**Stored dataset items:**

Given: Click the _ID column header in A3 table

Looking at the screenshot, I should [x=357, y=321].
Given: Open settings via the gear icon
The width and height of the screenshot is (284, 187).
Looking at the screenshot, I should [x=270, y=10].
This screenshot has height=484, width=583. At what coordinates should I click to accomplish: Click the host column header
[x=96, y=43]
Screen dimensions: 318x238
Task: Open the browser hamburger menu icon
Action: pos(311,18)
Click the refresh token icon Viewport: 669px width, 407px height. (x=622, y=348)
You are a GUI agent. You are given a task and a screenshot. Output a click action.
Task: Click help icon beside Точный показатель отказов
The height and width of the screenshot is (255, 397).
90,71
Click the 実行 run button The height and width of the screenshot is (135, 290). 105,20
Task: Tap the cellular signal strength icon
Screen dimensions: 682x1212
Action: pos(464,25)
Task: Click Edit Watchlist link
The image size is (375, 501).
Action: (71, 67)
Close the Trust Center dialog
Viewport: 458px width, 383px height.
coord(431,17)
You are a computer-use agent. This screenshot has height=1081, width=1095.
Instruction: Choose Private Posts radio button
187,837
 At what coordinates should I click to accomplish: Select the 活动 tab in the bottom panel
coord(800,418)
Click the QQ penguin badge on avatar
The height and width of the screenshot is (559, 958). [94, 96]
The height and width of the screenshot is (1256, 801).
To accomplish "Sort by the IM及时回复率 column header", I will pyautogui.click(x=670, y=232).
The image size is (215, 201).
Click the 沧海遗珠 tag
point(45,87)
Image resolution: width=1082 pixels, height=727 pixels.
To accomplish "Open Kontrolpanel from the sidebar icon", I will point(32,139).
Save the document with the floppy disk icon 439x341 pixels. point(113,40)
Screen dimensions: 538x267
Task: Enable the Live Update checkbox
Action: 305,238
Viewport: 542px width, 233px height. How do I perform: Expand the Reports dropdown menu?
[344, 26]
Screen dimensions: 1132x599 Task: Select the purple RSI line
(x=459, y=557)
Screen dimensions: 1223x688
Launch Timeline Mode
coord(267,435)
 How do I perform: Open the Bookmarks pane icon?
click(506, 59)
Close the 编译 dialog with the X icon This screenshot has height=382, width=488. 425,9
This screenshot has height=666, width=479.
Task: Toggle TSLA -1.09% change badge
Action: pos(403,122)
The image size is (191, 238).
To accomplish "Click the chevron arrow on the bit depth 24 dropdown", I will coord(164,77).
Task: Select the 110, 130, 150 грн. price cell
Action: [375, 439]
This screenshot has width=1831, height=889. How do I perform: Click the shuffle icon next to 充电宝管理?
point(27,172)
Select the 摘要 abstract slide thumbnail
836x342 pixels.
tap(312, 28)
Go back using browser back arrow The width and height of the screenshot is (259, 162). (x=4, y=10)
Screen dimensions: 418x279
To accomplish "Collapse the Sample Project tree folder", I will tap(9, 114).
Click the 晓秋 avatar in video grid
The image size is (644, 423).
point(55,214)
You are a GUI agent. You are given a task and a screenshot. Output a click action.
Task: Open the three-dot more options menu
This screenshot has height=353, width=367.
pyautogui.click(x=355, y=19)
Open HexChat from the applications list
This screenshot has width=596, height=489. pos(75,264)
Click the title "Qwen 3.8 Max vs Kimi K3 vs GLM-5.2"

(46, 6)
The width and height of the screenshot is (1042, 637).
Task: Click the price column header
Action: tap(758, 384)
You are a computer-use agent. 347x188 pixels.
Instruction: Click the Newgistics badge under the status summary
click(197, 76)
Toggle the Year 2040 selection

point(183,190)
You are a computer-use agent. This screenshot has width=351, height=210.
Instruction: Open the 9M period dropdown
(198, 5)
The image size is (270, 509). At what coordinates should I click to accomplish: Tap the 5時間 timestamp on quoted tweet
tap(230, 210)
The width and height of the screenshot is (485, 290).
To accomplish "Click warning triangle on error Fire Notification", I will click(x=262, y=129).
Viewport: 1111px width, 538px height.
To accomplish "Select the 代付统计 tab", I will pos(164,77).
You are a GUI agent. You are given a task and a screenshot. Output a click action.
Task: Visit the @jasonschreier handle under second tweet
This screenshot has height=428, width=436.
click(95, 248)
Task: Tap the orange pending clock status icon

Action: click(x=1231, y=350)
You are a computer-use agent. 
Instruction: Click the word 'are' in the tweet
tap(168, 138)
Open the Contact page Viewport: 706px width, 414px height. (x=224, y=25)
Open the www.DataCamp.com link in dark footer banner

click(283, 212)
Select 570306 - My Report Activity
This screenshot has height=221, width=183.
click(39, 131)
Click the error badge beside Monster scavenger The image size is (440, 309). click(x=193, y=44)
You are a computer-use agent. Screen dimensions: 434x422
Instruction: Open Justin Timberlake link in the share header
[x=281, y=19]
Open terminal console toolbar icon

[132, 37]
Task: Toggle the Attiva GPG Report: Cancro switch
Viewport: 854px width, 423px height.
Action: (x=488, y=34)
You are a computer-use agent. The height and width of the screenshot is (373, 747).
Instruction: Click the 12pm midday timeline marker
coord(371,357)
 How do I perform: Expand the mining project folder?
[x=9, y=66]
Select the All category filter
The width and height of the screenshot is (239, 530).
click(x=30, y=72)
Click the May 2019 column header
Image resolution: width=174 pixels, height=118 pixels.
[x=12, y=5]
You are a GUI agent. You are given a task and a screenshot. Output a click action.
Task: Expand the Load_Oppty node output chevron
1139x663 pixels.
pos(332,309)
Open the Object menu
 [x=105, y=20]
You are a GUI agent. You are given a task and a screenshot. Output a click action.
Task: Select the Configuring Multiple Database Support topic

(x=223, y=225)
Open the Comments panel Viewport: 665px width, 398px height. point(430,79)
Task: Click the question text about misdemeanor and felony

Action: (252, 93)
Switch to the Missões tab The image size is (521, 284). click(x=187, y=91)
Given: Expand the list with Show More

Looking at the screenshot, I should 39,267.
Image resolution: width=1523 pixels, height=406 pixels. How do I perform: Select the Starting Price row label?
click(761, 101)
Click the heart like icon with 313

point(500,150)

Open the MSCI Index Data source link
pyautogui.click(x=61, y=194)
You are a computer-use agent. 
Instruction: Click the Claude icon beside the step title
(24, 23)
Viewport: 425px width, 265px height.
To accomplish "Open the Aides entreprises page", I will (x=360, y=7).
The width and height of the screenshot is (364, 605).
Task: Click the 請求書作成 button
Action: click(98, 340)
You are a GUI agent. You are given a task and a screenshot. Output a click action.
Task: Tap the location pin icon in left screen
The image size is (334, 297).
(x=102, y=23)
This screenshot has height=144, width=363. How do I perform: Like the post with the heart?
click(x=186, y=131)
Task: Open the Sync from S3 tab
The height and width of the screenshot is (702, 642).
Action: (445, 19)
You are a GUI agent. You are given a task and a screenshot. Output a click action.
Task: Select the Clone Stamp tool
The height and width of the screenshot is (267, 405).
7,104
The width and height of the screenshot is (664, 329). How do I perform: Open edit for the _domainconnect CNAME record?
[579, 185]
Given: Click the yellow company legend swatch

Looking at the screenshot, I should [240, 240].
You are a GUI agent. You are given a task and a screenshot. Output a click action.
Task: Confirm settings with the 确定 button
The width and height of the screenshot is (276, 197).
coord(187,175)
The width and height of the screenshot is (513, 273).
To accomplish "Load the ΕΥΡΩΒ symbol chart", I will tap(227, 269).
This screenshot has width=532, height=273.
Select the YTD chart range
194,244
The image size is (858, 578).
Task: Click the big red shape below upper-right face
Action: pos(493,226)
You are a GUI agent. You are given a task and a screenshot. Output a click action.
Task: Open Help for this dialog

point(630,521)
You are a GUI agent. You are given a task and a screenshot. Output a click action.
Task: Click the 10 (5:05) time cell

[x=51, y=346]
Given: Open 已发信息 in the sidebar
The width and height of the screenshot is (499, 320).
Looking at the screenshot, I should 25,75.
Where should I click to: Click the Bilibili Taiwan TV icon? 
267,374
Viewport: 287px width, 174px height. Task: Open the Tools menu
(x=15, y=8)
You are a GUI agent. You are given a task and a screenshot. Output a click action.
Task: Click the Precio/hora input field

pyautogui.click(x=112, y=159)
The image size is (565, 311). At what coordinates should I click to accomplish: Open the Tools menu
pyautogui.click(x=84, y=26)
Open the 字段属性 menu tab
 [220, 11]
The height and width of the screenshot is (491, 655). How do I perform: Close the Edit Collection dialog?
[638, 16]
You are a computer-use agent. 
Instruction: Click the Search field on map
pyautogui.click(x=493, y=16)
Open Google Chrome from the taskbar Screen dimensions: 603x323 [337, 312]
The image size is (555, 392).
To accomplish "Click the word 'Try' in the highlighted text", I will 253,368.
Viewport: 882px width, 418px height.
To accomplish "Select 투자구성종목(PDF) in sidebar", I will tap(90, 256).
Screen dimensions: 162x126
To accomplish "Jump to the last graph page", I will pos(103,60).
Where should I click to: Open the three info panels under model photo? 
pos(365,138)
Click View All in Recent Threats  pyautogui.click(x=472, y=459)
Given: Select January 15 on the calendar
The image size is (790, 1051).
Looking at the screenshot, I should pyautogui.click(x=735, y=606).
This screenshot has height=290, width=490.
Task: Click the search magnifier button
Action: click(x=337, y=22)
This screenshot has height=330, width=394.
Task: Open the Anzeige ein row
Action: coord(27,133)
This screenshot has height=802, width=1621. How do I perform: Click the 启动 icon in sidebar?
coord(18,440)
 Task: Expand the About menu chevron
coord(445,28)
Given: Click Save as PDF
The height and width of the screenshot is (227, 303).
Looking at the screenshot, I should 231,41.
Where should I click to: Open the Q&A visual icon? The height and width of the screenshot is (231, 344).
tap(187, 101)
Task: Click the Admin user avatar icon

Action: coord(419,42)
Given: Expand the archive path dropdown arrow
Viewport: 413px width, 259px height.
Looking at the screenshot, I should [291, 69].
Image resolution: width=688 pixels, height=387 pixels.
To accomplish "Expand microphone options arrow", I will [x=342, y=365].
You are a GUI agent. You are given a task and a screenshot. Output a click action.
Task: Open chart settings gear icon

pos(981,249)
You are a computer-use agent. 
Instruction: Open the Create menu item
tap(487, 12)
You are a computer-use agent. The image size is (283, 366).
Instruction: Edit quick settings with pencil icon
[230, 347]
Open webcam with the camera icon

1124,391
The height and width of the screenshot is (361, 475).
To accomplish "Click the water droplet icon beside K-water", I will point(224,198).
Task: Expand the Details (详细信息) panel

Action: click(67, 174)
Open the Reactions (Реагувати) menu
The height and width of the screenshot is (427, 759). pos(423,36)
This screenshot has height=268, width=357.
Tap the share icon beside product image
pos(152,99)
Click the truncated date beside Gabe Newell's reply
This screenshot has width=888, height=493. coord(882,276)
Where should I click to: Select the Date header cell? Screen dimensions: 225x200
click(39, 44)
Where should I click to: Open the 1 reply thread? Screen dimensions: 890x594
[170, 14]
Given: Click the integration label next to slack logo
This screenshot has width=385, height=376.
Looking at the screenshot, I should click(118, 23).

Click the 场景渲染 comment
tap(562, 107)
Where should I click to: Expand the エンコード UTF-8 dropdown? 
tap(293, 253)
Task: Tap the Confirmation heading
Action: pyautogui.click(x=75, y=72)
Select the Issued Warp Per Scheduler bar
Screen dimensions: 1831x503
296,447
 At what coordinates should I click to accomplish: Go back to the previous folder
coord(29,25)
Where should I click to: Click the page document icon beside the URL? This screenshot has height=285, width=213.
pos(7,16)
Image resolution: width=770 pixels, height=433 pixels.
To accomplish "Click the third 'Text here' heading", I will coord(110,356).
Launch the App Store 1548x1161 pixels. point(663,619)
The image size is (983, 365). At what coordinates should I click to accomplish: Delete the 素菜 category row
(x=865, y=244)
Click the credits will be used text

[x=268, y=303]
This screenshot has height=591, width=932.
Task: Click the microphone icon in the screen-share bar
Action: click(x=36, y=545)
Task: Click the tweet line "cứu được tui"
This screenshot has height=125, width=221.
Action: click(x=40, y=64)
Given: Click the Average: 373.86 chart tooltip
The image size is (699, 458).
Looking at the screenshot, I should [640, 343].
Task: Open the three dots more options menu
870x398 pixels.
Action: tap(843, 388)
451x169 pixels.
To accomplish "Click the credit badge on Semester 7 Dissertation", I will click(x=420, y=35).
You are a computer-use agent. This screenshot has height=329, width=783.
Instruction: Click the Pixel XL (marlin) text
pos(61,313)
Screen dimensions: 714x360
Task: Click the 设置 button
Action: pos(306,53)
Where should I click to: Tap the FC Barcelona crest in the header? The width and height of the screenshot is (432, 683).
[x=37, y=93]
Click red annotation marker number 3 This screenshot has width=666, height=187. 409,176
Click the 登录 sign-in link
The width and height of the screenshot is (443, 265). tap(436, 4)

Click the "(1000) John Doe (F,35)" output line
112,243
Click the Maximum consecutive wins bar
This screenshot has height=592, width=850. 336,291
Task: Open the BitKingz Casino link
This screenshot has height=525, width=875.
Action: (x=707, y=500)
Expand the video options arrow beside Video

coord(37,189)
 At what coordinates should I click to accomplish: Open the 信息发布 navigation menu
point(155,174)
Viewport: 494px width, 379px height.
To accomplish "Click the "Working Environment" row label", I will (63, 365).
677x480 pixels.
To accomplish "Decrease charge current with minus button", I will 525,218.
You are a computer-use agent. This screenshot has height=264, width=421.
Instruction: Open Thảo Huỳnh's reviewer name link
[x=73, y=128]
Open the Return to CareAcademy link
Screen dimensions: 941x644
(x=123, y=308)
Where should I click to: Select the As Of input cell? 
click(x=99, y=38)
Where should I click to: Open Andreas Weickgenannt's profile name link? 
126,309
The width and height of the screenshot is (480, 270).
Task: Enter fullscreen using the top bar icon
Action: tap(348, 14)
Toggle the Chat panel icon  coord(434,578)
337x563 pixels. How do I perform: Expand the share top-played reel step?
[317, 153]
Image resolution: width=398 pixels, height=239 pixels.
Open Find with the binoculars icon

**TASK ITEM:**
Working from the records above, write out verbatim only the lines from the line containing "This screenshot has height=428, width=436." through the line containing "Open the Contact".

**YOUR RESPONSE:**
This screenshot has height=428, width=436.
click(95, 248)
Task: Tap the orange pending clock status icon

Action: click(x=1231, y=350)
You are a computer-use agent. 
Instruction: Click the word 'are' in the tweet
tap(168, 138)
Open the Contact page Viewport: 706px width, 414px height. (x=224, y=25)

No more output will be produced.